To be clear: This was in some ways a hypothetical experiment. We continued to pay rent for our empty office, and the noneditorial side of the business, which includes salespeople, administrators, and software engineers, continued to come to work. That said, if Inc.'s editorial operations no longer required an office, we would save about $500,000 a year in rent alone. That's an enormous sum for an organization like ours -- enough to pay every full-time staff member a $16,000 bonus. (This calculation, like many of the numbers in this story, is an estimate. In this case, the real estate savings is based on the average price for office space in Manhattan, which is $49 per square foot per year, times the rough footprint of our editorial operations, about 10,000 square feet.) Another potential area of savings comes in the form of added productivity. Working at home meant that we each saved about an hour every day by not commuting. Theoretically, at least, that would add an additional 20 hours of productivity per person per month. For the company, that's the equivalent of getting an extra half a week's worth of work for free.
Even if employees don't work any extra hours, allowing them to work from home is a benefit that won't cost you much. Time was when companies that wanted to set up a telecommuting program hired a consultant who would write a policy, give the employees a series of seminars, and buy a bunch of expensive equipment. Today, thanks to the widespread availability of free, easy-to-use communications technologies, a lot of telecommuting consultants are out of business -- and most virtual companies end up without offices not as a result of some heated planning meeting, but simply by accident. "My thought was, We'll do it this way in the beginning and centralize the location down the road," says Tony Conrad, who in 2005 founded Sphere, which developed a tool used by publishers and bloggers. Conrad never got around to the centralization part, and, after just three years, he sold Sphere to AOL for $25 million.
Most virtual companies continue to pay for the basic equipment and services employees need to work at home, reimbursing employees for a computer, a cell phone, and any necessary software and repairs. But other expenses -- including Internet access, electricity, and office furniture -- are typically transferred from the company to the employee. "The money employees save on gas, laundry, and lunch out of the office more than makes up for it," says Andy Abramson, the founder of Comunicano, a 32-person PR agency he runs from his Del Mar, California, home. As with traditional companies, employees can claim an income tax deduction for any business expense that the company doesn't cover, including part of their rent or mortgage if they have a room in their home that is used exclusively as an office.

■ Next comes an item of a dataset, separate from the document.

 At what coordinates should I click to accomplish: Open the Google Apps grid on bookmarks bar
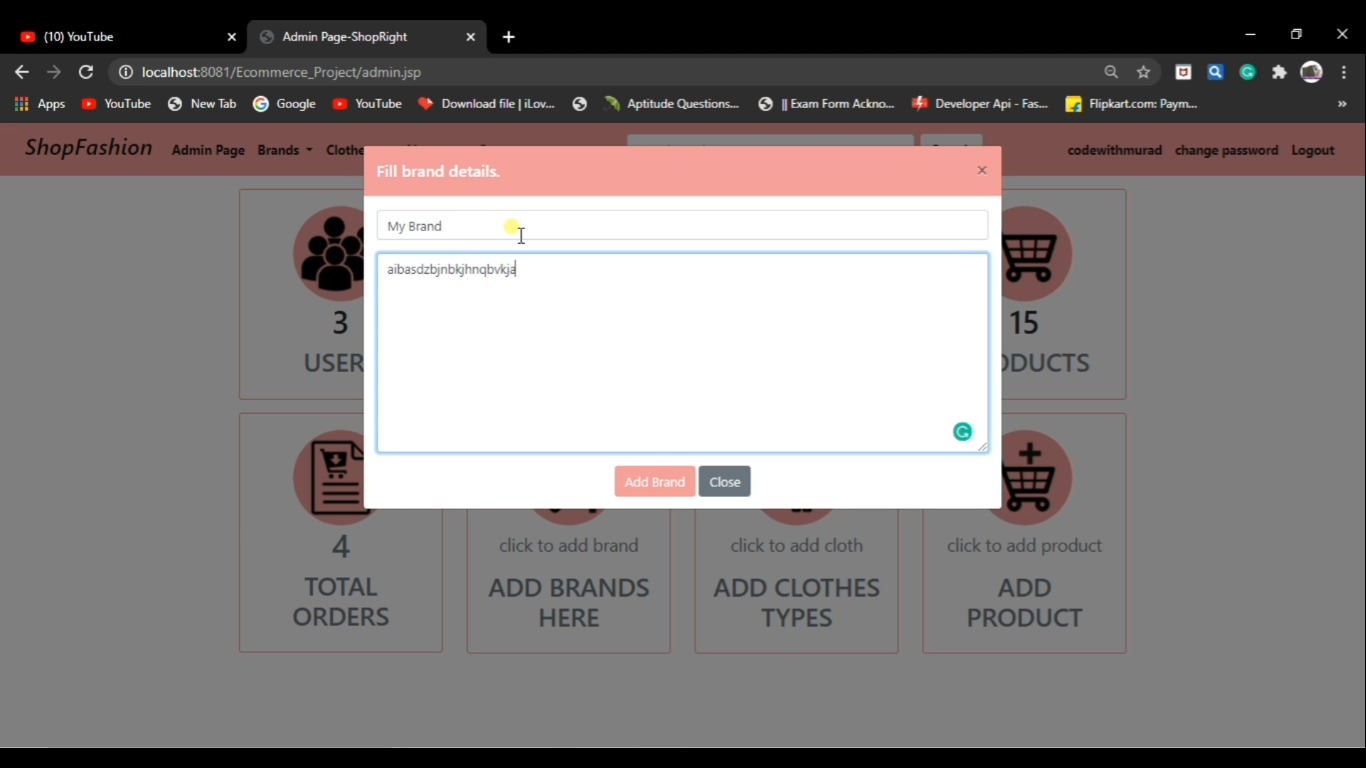point(20,103)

The one expense that is likely to grow as your company goes virtual is your legal bill. In general, U.S. law treats home offices no differently from traditional ones, which can create administrative headaches for companies that have employees in multiple states. "The rule of thumb is that if you have an employee in a state, you're doing business there," says David Goldenberg, a founding attorney of Virtual Law Partners, an officeless law firm. The upshot: Each home office has to comply with that state's labor laws and pay taxes on any income earned there. Your overall tax bill probably won't go up much -- it might even go down if your employees live in states with low taxes -- but you should count on spending at least a few thousand dollars to make sure you are following the rules.
Step 2: Get the Tech
Repeat after us: The technology doesn't matter as much as you think it does. The more time we spent out of the office, the less we even thought about the technology. Most virtual employees can do their jobs with a laptop, some free software programs, an Internet connection, and not a whole lot else.